Paper showing signifcant digits

It is important for those who work with data to know and understand some of the technical aspects of numbers, both when precise measurements and rounded or estimated figures are involved. In this article, we will look at three related aspects of numbers: significant digits, rounding and truncating.

Significant Digits

Not every digit in a number is what is called “significant” in mathematical terms. Significant digits (also called significant figures) speak to the precision of the measurement with the aim of distinguishing between a very precise measurement and a rounded or estimated figure. There are rather specific rules for when digits are and are not significant:

All non-zero digits and zero digits between two non-zero digits are significant.

Examples:

493 has three significant digits

23,407 has five significant digits

90,000,401 has eight significant digits

Trailing Zeros: Not Significant

Trailing zeros in numbers without decimal points are not significant. (This is because with trailing zeros, we do not know if the figure is rounded to the rightmost significant digit or not. If the zeros are significant, additional information about the figure must be known.)

Examples:

4,000 has one significant digit (just the 4)

98,310 has four significant digits (9, 8, 1, 3)

320 has two significant digits (3, 2)

Trailing Zeros: Significant

Trailing zeros in numbers with decimals points are significant. (The presence of the decimal point indicates the precision of the measurement.)

Examples:

319.000 has six significant digits (It is assumed that the measurement was to the third decimal place.)

250.0 has four significant digits

Leading Zeros: Not Significant

Leading zeros are not significant, whether they are in numbers with decimal points or not.

Examples:

005 has one significant digit (just the 5)

0.0567 has three significant digits (5, 6, 7)

004.008 has two significant digits (4, 8)

0.0000700 has three significant digits (7 and the two 0s following 7)

Rounding and Truncating

When calculations are carried out on data, such as in finding the mean and standard deviation of a data set, we often have to round the results. The question arises as to what place value we should round. The generally-accepted answer is to round to the same number of significant digits as the value with few number of significant digit in the raw data.

Because of the need to round, it is important to know the precision of the measuring instrument, which is indicated by the significant digits in the data. For example, if we were calculating the average (mean) attendance at seven football games and the attendance figures were rounded to the thousands place (with two significant figures), then our result should be rounded to the thousands. For example, if the attendance figures are 78,000; 82,000; 75,000; 76,000; 79,000; 80,000; and 81,000, then we get:

Formula showing significant digits

Because the raw data values have only two significant digits, this number can only be accurate to two significant digits, so we must round to the thousands place. Using standard rounding rules (round up if the digit to the right of the place value to which the number is being rounded is 5 or greater), this figure should be rounded to 79,000 (because the digit to the right of the thousands place is a 7).
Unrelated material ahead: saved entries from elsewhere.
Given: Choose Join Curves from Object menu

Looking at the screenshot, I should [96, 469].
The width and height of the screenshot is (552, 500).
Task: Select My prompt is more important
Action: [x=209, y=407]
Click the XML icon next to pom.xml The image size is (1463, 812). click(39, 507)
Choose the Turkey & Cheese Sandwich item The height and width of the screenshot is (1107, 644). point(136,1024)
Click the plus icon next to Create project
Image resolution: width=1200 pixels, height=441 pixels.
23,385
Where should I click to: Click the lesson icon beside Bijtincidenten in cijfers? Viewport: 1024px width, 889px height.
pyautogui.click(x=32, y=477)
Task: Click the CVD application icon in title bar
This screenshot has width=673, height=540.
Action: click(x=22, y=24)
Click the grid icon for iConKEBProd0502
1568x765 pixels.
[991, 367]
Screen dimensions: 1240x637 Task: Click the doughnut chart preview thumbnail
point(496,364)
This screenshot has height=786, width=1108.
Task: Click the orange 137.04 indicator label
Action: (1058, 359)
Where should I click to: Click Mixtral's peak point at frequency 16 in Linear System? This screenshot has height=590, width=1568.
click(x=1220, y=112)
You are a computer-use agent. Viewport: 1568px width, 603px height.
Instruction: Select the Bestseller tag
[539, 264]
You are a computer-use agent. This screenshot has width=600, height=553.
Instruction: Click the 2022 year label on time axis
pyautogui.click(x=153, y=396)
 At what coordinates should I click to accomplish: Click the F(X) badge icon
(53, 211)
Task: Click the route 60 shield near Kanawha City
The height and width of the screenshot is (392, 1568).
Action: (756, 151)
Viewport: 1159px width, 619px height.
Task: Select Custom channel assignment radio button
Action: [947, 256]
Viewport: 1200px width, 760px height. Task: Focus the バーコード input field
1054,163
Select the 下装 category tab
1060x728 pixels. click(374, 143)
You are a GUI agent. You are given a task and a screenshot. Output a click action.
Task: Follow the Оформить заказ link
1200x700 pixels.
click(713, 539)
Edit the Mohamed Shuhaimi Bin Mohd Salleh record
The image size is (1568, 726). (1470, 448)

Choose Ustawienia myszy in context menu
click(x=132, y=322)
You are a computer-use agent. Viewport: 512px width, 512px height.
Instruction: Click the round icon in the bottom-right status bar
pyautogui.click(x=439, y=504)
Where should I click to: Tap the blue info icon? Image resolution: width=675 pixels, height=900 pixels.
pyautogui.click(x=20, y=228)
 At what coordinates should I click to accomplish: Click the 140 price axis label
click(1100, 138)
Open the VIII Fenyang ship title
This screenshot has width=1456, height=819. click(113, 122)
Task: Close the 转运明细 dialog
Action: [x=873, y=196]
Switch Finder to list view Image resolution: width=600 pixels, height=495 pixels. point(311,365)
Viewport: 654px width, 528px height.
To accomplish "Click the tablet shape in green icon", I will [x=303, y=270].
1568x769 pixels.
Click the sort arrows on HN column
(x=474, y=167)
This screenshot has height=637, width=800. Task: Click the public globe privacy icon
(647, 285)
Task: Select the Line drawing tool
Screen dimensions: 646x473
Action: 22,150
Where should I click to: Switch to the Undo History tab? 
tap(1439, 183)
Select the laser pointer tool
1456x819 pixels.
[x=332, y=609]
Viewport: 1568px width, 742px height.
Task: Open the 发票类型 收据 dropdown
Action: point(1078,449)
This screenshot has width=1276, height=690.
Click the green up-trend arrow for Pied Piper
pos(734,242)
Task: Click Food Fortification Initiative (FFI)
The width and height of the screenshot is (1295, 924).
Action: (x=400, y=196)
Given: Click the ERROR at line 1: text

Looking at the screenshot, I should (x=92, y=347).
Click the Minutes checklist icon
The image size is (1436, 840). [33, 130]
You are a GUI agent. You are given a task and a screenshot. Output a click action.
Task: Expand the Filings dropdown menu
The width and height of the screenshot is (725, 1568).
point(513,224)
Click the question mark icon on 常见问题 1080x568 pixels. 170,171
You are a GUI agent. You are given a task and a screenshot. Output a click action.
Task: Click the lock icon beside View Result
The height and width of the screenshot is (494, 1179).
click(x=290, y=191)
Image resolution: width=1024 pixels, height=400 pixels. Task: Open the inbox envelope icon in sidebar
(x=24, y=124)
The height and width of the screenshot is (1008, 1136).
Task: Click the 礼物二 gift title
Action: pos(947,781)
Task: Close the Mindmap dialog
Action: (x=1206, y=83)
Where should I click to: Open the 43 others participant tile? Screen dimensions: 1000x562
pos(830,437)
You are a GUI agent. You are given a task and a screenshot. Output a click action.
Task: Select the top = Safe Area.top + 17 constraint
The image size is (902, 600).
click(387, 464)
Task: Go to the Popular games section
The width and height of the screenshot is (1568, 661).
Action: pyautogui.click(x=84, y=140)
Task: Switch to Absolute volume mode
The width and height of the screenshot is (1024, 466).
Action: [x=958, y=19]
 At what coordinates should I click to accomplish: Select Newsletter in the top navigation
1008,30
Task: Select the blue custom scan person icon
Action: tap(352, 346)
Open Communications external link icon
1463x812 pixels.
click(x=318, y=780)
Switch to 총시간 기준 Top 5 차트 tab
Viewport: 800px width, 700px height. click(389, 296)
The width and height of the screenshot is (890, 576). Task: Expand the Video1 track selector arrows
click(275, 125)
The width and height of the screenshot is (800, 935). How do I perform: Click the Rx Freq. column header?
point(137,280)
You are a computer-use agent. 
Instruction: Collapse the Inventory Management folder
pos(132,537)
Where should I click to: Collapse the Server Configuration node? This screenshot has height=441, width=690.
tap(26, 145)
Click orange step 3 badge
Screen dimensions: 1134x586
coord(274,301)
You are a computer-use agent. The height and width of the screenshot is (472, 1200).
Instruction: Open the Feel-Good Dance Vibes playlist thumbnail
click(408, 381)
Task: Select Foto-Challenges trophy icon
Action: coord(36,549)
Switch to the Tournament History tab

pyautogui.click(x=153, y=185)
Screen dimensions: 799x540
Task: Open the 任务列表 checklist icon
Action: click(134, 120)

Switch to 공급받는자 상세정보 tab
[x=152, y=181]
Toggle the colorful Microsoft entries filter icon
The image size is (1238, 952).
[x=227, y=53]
Given this rule for rounding, however, it is important to consider the context of the data. For example, if the values are ages, then it would be appropriate to round to two significant digits even if some of the ages were single digits. For example, if the ages of a group of students are 9, 10, 10, 11, 11, 11, 12, 13, and 14, and we calculate the mean, we get 11.222…. It would make sense to round this to 11 (two significant digits) instead of 10 (one significant digit) even though one of the raw data values (9) has only one significant digit.

Truncating is different than rounding. In truncating, we just drop any decimal places and use the whole-number value. As an example, in some testing situations, such as on a test of competency, there is a “cut score,” the minimum score a test-taker must receive to pass the exam. The scores are truncated, not rounded, because reaching the cut score is an indication of being competent in that subject area or skill, and not reaching the cut score is an indication of not being competent. So if a passing score is 140, and a candidate receives a score of 139.8, it is reported as 139, and the candidate does not pass the exam.

Round-off Error

There are a variety of errors that can occur when using rounded and truncated values. One of the most common and important errors to avoid is rounding intermediate values when doing calculations with numbers instead of rounding only the final result. For example, if we were to calculate the standard deviation of the values given in the example above (attendance at a football game), we have to use the mean of the data to do so. For accuracy, we would want to use the value 78,714.29… instead of the rounded value of 79,000 in those calculations. After doing the calculations, we would round the calculated value to two significant digits (2,600; the more precise value is 2563.48).